A partir de agora as dívidas à Segurança Social superiores a 3500 euros podem ser consideradas fraude e resultar numa pena de prisão até três anos ou multa até 180 mil euros, no caso de pessoas singulares, ou de até 3,6 milhões de euros, no caso das empresas.
A nova regra resulta das alterações do governo ao Orçamento do Estado para 2013. Com a medida – o limite da dívida era até aqui de 7500 euros –, o governo tem como objectivo obrigar as empresas a pagar à Segurança Social os descontos relativos aos seus trabalhadores.

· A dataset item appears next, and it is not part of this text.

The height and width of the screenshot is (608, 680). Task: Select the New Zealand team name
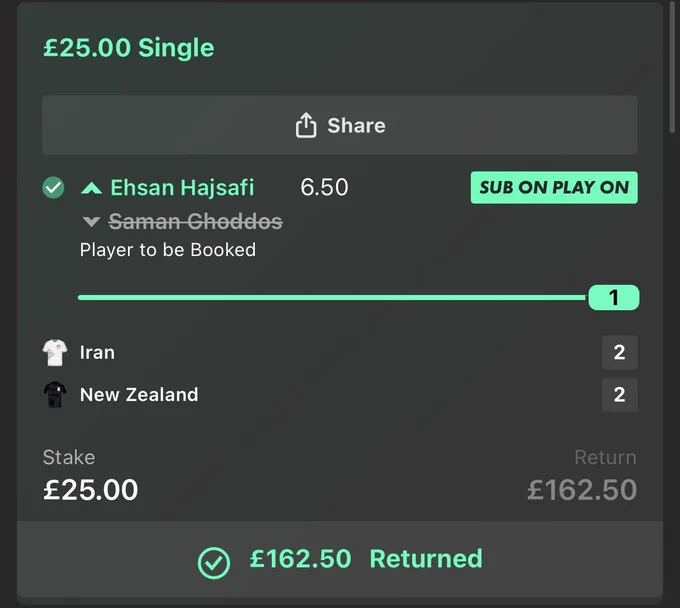[x=139, y=395]
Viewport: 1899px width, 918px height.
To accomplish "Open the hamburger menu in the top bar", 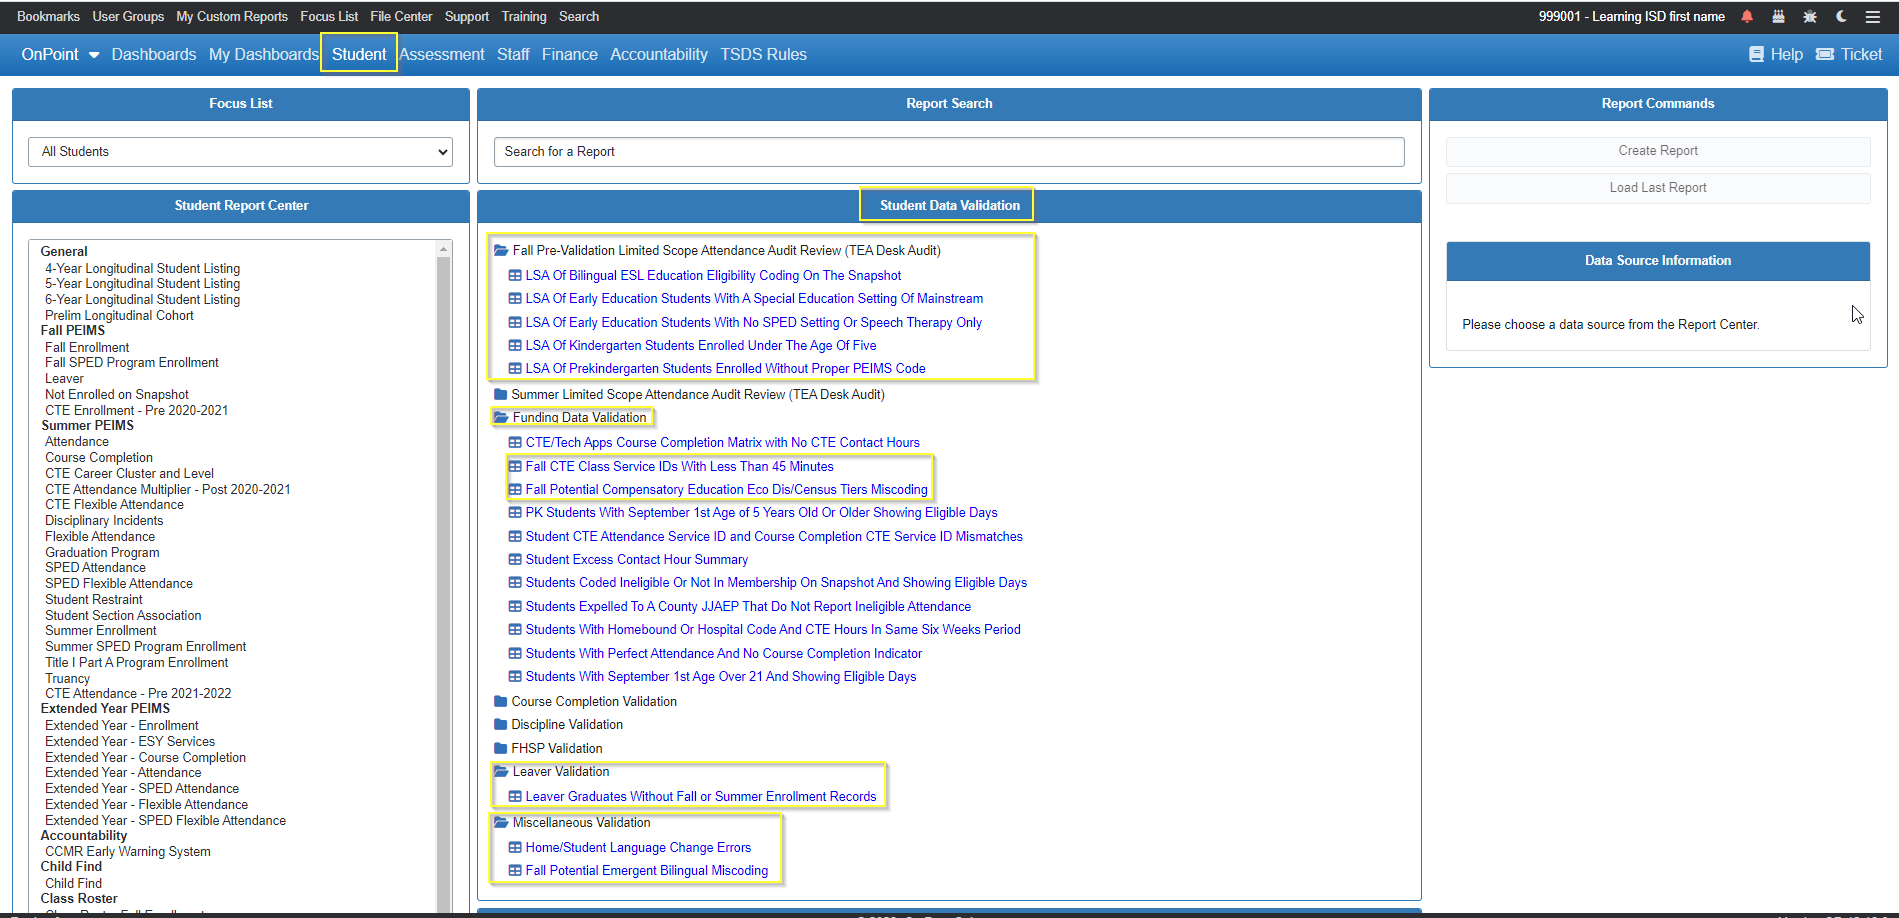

O presidente da Associação Nacional de Pequenas e Médias Empresas (ANPME), Nuno Carvalhinha, considera esta alteração um desastre. Os trabalhadores independentes, por seu lado, dizem que vão acabar por ser os mais prejudicados.
“Uma grande parte das pequenas e médias empresas tem dívidas para com a Segurança Social ou situações por regularizar. Dessas, mais de 90% são dívidas superiores a 3500 euros”, afirma Nuno Carvalhinha ao i.
Para o presidente da ANPME, “isto significa que vamos ter a instauração de muitos processos-crime, que acabarão por reverter para os gestores dessas empresas. Serão milhares e milhares de processos a ir parar aos tribunais”.
Nuno Carvalhinha diz ainda que não vê “que esta seja uma medida que ajude as PME nacionais ou tão-pouco que seja dissuasora” da fuga ao pagamento das contribuições devidas à Segurança Social. “Quando as empresas não pagam não é por não querer, é por não ter dinheiro para pagar. A Segurança Social é elevadíssima, o IRC também e não há dinheiro. O que pode acontecer é aumentar o número de insolvências de empresas”, remata o responsável.
A medida agora em vigor não tem efeitos retroactivos, explicou ao jornal i Joaquim Lampreia, sócio coordenador do escritório de advogados Vieira de Almeida & Associados.
Mas as penalizações podem ser graves. A moldura penal implica uma multa de até 720 dias para pessoas colectivas, ou seja, até 3,6 milhões de euros. No caso das pessoas singulares pode significar uma pena de prisão até três anos ou uma multa até 180 mil euros.
Também os trabalhadores independentes criticam as novas directivas. As associações de profissionais liberais estimam que em Portugal existam mais de 1 milhão de trabalhadores a recibos verdes. O número não é confirmado oficialmente e o Ministério da Solidariedade e Segurança Social diz que são 440 mil.
Certo é que em 2012 houve perto de cem mil cobranças coercivas a trabalhadores independentes. Mas também nesta matéria governo e trabalhadores têm entendimentos diferentes.
A Provedoria de Justiça confirma que a razão não está sempre do lado de quem cobra. No ano que terminou, o provedor Alfredo José de Sousa recebeu cerca de 200 queixas de contribuintes devido a erros processuais da Segurança Social.
Mas em matéria de trabalhadores independentes as opiniões dividem-se entre os falsos e os verdadeiros recibos verdes. Os primeiros receiam ter de pagar a factura que nalguns casos devia ser suportada pela entidade empregadora. Só em 2012, 32 960 entidades foram notificadas para pagar as contribuições devidas ao Estado dos 5% [de descontos obrigatórios pelas empresas empregadoras] relativos ao trabalhadores independentes: em causa estão 64 503 trabalhadores.
Legalmente, trabalhar com recibos verdes é apenas para quem não tem vínculo laboral. Se um trabalhador está sujeito a um horário de trabalho, hierarquia, salário fixo ou qualquer tipo de disciplina laboral, não devia passar recibos verdes.
Recentemente, Cristina Perry, tradutora, escreveu uma carta ao Instituto da Segurança Social a queixar-se disso mesmo. “Os falsos recibos verdes trabalham para uma empresa, com salário fixo, mas passam recibos verdes. Para eles não há o problema de quebra de rendimentos e se ficarem sem trabalho fecham actividades e não têm de pagar segurança social. Nós, os verdadeiros, temos de continuar a pagar a mesma taxa ainda que os rendimentos diminuam e só têm direito a subsídio de desemprego aqueles que realizaram mais de 80% do seu trabalho para uma única entidade”, disse ao i.
No ano passado, 70% do rendimento dos trabalhadores independentes estava sujeito a IRS – imposto sobre o rendimento singular. A partir deste ano ficam sujeitos a IRS 75% dos rendimentos (o governo chegou a apontar para 80%, mas recuou cinco pontos percentuais). Além disso, estes trabalhadores sofrem os mesmos aumentos de impostos que os restantes contribuintes na sequência da alteração de escalões do IRS e da sobretaxa de 3,5%.
Para Cristina Perry a solução é só uma: ou recebe menos e paga menos, ou tem de fechar a actividade.